Postosuchus lived in a tropical environment. The moist and warm region consisted of ferns, such as Cynepteris, Phelopteris, and Clathropteris, gymnosperms represented by Pelourdea, Araucarioxylon, Woodworthia, Otozamites, and Dinophyton, and cycads such as Sanmiguelia. Plants of the Dockum group are not well known since the oxidizing of the environment has destroyed most of the plant fossils. Some of them, however, may provide information about the climate in Dockum group during the late Triassic period. For example, the discovery of large specimens belonging to Araucarioxylon determine that the region was well watered.

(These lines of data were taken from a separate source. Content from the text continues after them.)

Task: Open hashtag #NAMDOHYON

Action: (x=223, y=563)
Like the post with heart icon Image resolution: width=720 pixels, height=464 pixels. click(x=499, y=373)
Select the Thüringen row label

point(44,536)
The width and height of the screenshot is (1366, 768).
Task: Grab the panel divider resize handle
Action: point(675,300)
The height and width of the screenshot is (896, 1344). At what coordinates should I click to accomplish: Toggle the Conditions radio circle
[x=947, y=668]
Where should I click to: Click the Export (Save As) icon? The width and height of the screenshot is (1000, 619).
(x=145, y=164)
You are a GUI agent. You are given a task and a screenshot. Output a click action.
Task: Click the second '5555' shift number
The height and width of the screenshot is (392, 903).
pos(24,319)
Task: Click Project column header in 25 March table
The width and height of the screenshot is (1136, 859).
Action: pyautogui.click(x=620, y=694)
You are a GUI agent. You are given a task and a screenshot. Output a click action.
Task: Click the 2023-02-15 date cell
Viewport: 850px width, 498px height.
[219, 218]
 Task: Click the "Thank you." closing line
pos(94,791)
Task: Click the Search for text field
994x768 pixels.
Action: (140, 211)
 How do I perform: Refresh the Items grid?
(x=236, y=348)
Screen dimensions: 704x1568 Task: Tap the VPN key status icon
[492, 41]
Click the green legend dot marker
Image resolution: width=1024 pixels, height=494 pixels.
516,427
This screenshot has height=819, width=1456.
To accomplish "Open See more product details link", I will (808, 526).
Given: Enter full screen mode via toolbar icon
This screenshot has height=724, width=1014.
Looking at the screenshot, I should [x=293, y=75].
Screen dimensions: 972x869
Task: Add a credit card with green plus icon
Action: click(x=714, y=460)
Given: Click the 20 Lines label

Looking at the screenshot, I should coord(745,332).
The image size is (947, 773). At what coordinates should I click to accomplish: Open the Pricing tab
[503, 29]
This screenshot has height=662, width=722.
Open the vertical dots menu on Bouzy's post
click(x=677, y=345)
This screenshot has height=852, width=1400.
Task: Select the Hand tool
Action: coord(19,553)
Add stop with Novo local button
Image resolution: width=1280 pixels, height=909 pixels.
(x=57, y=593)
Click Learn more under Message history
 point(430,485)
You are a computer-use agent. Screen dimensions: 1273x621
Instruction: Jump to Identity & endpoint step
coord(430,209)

Postosuchus was one of the largest animals in that ecosystem and preyed on herbivores in the uplands, such as the dicynodont Placerias. The fauna found in Dockum group confirm that lakes and/or rivers existed containing fish such as the cartilaginous Xenacanthus, the lobe-finned Chinlea, and the dipnoan Ceratodus. On the margins of these rivers and in the uplands lived labyrinthodonts (Latiscopus) and reptiles such as Malerisaurus and Trilophosaurus, and even the archosaurs Coelophysis, Desmatosuchus, Typothorax, Leptosuchus, Nicrosaurus and Rutiodon.